Every line with the string "computer" must be copied from the entries below.

##### Task data

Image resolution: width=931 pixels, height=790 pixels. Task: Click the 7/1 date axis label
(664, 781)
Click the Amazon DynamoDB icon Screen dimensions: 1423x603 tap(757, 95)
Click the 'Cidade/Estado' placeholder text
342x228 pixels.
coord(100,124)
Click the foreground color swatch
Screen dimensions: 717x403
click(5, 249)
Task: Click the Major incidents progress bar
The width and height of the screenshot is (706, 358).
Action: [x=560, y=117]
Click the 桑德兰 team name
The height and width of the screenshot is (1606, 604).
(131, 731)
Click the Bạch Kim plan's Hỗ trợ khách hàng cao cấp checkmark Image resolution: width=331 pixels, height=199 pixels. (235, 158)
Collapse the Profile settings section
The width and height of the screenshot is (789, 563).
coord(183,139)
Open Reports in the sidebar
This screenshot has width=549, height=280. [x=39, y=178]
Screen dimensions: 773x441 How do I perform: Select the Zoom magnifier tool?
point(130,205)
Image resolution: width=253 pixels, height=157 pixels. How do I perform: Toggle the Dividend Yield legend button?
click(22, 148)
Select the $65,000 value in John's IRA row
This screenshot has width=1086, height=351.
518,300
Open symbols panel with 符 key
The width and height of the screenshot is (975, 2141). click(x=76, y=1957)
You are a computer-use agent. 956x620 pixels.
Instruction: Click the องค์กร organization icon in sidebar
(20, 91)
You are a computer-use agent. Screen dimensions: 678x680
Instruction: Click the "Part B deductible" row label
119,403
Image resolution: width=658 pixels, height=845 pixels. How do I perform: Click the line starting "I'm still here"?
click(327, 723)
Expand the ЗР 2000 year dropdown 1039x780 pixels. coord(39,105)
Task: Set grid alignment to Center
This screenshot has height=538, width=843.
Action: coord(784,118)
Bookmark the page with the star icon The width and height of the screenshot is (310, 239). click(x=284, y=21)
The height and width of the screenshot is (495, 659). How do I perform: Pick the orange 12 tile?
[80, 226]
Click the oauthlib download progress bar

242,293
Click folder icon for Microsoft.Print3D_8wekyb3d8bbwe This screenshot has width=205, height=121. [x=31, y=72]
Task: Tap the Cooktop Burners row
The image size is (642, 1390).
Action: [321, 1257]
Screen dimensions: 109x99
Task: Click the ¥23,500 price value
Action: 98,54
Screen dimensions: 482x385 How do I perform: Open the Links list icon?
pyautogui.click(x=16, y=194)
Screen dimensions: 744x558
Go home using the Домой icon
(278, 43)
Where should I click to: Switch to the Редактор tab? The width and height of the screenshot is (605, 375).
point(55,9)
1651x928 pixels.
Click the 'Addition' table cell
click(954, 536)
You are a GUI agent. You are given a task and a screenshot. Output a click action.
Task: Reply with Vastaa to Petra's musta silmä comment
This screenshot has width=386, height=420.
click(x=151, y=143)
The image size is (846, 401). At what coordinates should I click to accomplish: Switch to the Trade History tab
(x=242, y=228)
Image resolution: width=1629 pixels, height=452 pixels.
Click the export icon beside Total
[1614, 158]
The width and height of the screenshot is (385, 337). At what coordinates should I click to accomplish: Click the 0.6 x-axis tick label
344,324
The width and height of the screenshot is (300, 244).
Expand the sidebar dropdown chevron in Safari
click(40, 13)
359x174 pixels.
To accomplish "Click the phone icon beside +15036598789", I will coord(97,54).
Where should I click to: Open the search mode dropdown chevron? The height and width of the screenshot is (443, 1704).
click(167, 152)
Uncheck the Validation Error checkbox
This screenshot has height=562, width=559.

##########

▶ **Task output**:
You are a computer-use agent. 956x620 pixels.
You are a computer-use agent. Screen dimensions: 678x680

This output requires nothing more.